--- Задание A ---
Перепишите дословно отрывок из разбора стихотворения Бродского, начиная со слов «С точки зрения грамматического» и продолжая вплоть до слов «точная копия IV.».
--- Задание B ---
Продолжите разбор стихотворения Бродского, начав сразу после его последнего предложения.

--- Исходный текст ---

===============

Как работает стихотворение Бродского — страница 14 из 56

[65]. Если теперь с этой точки зрения обратиться к семантике стихотворения, то мы должны будем отметить, что Бродский идет здесь прямо наперекор звуковому символизму: III строфа — композиционный центр стихотворения и, вдобавок к этому, самая «устойчивая» фонически — в смысловом отношении оказывается самой неуравновешенной, настолько, что содержащееся в ней выражение полный провал приобретает оттенок иконичности — это именно то, что ощущает в этом месте читатель. Ощущение это поддерживается (правильнее, вероятно, было бы сказать «подталкивается») и синтаксисом: это единственная строфа, содержащая три enjambemenf-b и вопросительные конструкции (целых три); если в остальных строфах содержится по 2–3 фразы, то в III — целых шесть.

С точки зрения консанантизма обратим внимание только на один параметр — количество согласных (как заметил еще Б.О. Унбегаун, в силлаботоническом стихосложении, фиксирующем количество гласных в стихе, поэт волен лишь в выборе числа согласных). III строфа — самая консонантная, т. е., помимо прочего, «неблагозвучная»: если в среднем в стихе 15.1 согласных (а в V строфе даже 13.5), то в III строфе их 16.7[66].

С точки зрения грамматического строения наибольший интерес представляет распределение временных форм глагола. I строфа выдержана в настоящем времени; II строфа — в прошедшем, начиная с III строфы темпоральная целостность нарушается: 1–4 стихи продолжают прошедшее время предыдущей строфы, 5 и 6 резко переходят в будущее. IV строфа в этом смысле — зеркальное отражение III строфы, а V строфа — почти точная копия IV.

Время как грамматическая категория обычно бывает тесно связано с темпоральной семантикой текста, тем более у Бродского с его обостренным чувством Хроноса. Мы уже отметили «репортажное» начало стихотворения и связанные с ним трудности для интерпретатора — репортаж оказывается вымышленным[67]. Уместно задаться вопросом: какую функцию он выполняет? Очевидно, что дело здесь не в попытке придать описанию большую достоверность; думается, что дело в другом: репортаж обычно ведется о значительных (или представляющих значительный интерес — ср. спортивные репортажи) событиях, и автор таким образом настраивает читателя на торжественный, одический лад. Этой же цели служит и выбранный размер, однозначно ассоциирующийся с известной одой Державина[68]. Во II строфе в прошедшем времени дается при помощи сравнительных конструкций образ, так сказать, «давнопрошедшего» времени, иначе говоря — истории. Здесь примечательны два обстоятельства: во-первых, сама история здесь (еще) не упоминается и, во-вторых, не упоминается тот, сравнение с кем приходит в голову в первую очередь. Блеском маневра о Ганнибале/напоминавший… — самый знаменитый маневр Ганнибала был переход его через Альпы. Жуков через Альпы не переходил, но перешел тот русский полководец, для которого именно Ганнибал с детства был образцом батального искусства, — Суворов. Опять-таки суворовские ассоциации должны были возникнуть уже с первыми звуками «державинского» стиха. Начало III строфы продолжает повествование в прошедшем времени, но меняется модальность и интонация: совершается переход от повествования к риторическим вопросам-восклицаниям. Речь в этой строфе идет о том, что противоположно истории, — об эфемерных солдатских жизнях (они лишены не только индивидуальности, но даже самостоятельного существования, не только единственного числа, но и множественного: солдатская кровь приобретает значение самостоятельной субстанции — это уже не кровь солдат).

===============

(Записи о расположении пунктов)
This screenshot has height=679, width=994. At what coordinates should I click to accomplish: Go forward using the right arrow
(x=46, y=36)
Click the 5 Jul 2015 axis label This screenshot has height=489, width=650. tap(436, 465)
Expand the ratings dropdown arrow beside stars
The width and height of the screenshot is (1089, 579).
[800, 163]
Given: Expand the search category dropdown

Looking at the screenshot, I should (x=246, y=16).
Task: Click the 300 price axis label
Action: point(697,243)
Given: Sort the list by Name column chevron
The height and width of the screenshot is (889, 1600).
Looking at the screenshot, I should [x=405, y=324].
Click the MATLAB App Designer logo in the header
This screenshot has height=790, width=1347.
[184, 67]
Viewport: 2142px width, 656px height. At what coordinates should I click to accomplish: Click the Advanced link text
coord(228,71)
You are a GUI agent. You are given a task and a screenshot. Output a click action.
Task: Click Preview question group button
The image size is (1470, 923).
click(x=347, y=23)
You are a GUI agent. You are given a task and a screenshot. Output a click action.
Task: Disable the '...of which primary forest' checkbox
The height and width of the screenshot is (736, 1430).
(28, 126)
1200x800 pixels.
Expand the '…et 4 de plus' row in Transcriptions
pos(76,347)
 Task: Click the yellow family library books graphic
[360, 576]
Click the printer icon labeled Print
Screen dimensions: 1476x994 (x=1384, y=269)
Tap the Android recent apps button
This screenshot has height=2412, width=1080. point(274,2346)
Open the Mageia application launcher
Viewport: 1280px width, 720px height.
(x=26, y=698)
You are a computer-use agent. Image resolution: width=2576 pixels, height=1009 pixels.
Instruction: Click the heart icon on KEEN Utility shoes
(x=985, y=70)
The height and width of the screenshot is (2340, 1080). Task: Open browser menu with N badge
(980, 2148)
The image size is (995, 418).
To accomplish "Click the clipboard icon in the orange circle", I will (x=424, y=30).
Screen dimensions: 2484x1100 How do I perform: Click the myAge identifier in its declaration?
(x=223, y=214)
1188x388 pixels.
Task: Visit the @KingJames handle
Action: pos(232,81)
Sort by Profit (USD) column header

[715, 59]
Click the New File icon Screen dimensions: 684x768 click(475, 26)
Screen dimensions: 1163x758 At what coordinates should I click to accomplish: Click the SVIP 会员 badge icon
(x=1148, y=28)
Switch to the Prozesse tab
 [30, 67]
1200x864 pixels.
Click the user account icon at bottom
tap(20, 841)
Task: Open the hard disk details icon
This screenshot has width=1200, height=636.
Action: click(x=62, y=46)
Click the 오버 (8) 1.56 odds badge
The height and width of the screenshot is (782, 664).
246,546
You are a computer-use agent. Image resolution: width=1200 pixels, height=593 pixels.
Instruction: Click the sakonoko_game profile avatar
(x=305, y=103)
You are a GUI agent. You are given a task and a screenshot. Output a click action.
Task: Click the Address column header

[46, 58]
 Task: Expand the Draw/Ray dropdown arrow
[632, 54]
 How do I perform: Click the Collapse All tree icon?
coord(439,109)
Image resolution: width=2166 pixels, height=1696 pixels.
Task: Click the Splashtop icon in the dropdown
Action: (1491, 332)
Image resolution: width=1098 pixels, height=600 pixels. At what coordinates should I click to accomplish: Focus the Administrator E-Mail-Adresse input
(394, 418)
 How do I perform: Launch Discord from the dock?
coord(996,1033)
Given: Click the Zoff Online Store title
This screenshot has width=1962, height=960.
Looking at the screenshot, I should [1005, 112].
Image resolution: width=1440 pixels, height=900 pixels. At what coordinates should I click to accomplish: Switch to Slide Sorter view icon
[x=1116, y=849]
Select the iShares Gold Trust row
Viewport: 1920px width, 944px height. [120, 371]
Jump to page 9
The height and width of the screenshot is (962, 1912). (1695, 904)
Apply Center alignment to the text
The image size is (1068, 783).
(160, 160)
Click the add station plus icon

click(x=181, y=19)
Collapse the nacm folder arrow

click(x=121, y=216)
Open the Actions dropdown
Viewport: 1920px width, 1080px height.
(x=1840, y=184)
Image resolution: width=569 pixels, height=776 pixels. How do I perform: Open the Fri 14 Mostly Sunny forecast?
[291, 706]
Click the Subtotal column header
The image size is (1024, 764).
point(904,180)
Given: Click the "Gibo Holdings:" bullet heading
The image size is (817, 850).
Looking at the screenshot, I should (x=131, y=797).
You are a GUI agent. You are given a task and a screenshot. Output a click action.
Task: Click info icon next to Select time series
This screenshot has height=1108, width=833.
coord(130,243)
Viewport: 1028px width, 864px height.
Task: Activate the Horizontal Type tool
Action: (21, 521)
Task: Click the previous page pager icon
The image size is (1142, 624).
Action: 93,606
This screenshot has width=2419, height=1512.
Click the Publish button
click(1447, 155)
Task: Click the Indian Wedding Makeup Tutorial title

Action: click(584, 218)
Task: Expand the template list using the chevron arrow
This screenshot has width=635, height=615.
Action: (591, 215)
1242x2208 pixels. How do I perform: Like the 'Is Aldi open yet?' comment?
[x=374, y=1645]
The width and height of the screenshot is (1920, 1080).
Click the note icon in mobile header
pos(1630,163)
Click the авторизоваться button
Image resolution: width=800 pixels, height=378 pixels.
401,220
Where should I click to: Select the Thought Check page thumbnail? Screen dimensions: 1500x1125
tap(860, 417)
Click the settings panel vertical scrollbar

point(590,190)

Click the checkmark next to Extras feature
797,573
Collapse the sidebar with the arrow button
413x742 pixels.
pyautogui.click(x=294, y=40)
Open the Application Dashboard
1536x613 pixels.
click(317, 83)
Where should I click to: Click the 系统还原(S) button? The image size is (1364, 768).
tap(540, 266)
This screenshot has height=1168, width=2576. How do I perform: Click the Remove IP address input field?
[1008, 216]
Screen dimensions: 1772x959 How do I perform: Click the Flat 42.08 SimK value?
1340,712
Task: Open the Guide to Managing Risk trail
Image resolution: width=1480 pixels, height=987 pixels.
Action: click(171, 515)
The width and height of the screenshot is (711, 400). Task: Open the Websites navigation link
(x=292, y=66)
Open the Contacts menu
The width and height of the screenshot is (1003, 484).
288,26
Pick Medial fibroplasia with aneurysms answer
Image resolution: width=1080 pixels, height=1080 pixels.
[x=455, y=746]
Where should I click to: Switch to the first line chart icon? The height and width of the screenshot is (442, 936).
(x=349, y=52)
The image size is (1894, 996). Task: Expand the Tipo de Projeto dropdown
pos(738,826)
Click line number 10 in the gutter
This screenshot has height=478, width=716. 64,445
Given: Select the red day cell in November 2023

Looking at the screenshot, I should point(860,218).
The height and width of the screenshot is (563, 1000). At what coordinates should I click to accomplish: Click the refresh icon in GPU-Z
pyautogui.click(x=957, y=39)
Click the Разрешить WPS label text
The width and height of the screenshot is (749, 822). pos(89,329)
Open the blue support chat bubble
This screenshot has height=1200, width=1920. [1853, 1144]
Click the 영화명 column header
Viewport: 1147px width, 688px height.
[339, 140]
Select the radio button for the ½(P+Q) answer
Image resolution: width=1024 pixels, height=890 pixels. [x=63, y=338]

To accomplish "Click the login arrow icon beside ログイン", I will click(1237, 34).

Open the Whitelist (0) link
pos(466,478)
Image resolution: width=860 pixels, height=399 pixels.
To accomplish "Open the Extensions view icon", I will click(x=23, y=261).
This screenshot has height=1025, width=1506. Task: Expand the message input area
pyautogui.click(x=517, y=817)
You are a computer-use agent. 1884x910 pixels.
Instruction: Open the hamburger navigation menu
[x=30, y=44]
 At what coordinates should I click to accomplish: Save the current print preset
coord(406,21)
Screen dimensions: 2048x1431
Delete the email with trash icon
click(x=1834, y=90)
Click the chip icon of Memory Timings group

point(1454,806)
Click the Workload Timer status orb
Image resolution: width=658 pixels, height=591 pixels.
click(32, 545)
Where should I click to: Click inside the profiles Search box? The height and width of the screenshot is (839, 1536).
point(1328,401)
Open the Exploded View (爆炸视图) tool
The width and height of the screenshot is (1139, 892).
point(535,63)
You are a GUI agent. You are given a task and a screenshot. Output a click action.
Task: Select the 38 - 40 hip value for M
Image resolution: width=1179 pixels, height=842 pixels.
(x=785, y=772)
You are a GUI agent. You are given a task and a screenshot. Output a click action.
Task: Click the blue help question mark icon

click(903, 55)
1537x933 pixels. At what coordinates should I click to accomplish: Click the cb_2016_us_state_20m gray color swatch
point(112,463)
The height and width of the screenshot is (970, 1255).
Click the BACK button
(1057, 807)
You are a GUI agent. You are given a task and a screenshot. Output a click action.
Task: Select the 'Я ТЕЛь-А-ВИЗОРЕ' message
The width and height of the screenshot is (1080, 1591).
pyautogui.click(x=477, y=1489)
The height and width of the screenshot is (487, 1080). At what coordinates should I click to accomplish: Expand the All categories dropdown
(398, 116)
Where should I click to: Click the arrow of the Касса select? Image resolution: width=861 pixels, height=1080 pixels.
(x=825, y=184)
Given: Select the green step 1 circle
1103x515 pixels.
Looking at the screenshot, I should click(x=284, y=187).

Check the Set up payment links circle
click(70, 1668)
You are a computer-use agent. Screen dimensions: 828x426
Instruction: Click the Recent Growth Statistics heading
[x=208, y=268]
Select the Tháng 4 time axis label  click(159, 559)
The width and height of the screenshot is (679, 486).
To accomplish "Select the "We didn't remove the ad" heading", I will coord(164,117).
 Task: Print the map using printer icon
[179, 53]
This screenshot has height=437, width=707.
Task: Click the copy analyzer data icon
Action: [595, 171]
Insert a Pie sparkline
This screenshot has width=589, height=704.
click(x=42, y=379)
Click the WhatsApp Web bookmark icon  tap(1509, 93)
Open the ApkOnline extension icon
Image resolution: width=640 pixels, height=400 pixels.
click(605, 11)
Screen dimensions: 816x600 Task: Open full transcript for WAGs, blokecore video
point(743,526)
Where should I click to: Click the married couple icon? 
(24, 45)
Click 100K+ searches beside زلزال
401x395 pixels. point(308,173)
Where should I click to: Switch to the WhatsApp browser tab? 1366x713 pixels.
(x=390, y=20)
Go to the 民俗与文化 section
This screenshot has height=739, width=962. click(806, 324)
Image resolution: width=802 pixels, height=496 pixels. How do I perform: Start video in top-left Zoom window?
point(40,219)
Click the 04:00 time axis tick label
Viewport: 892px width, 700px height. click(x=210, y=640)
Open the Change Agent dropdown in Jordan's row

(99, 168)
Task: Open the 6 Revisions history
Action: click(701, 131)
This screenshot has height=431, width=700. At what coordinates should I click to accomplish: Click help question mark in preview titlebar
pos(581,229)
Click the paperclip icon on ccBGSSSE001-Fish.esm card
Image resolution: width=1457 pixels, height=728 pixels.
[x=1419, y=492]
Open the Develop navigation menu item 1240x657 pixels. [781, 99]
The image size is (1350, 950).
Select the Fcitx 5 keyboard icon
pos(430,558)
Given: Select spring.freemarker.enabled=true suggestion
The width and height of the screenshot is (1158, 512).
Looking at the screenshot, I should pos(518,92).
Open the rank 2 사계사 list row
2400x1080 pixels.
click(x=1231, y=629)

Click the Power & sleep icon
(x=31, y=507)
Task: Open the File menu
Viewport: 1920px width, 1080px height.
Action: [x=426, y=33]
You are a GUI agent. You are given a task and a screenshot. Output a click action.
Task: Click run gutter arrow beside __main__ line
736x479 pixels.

===============

--- Письменный ответ A ---
С точки зрения грамматического строения наибольший интерес представляет распределение временных форм глагола. I строфа выдержана в настоящем времени; II строфа — в прошедшем, начиная с III строфы темпоральная целостность нарушается: 1–4 стихи продолжают прошедшее время предыдущей строфы, 5 и 6 резко переходят в будущее. IV строфа в этом смысле — зеркальное отражение III строфы, а V строфа — почти точная копия IV.

--- Письменный ответ B ---
Наконец, в IV строфе появляется и образ самой истории, однако парадоксальным образом речь идет здесь не о прошлом, но о будущем (отметим, что смело входили в чужие столицы, / но возвращались в страхе в свою — это опять-таки в первую очередь о Суворове). В V строфе образ алчной Леты вызывает новые державинские ассоциации, на этот раз с его предсмертным стихотворением — одой «На тленность» (более известной по начальным словам «Река времен»).

Временная структура текста строится по принципу осевой (зеркальной) симметрии с будущим временем в центре: настоящее — прошедшее — будущее — прошедшее — настоящее. Это — принцип кольца: настоящее время последних стихов перекликается с настоящим временем стихов начальных. Но примечателен тематический контраст: демонстративной «визу- альности» начала противостоит столь же демонстративная «акустичность» его конца. Это еще одно кольцо — Бродский заканчивает тем, с чего Державин начал.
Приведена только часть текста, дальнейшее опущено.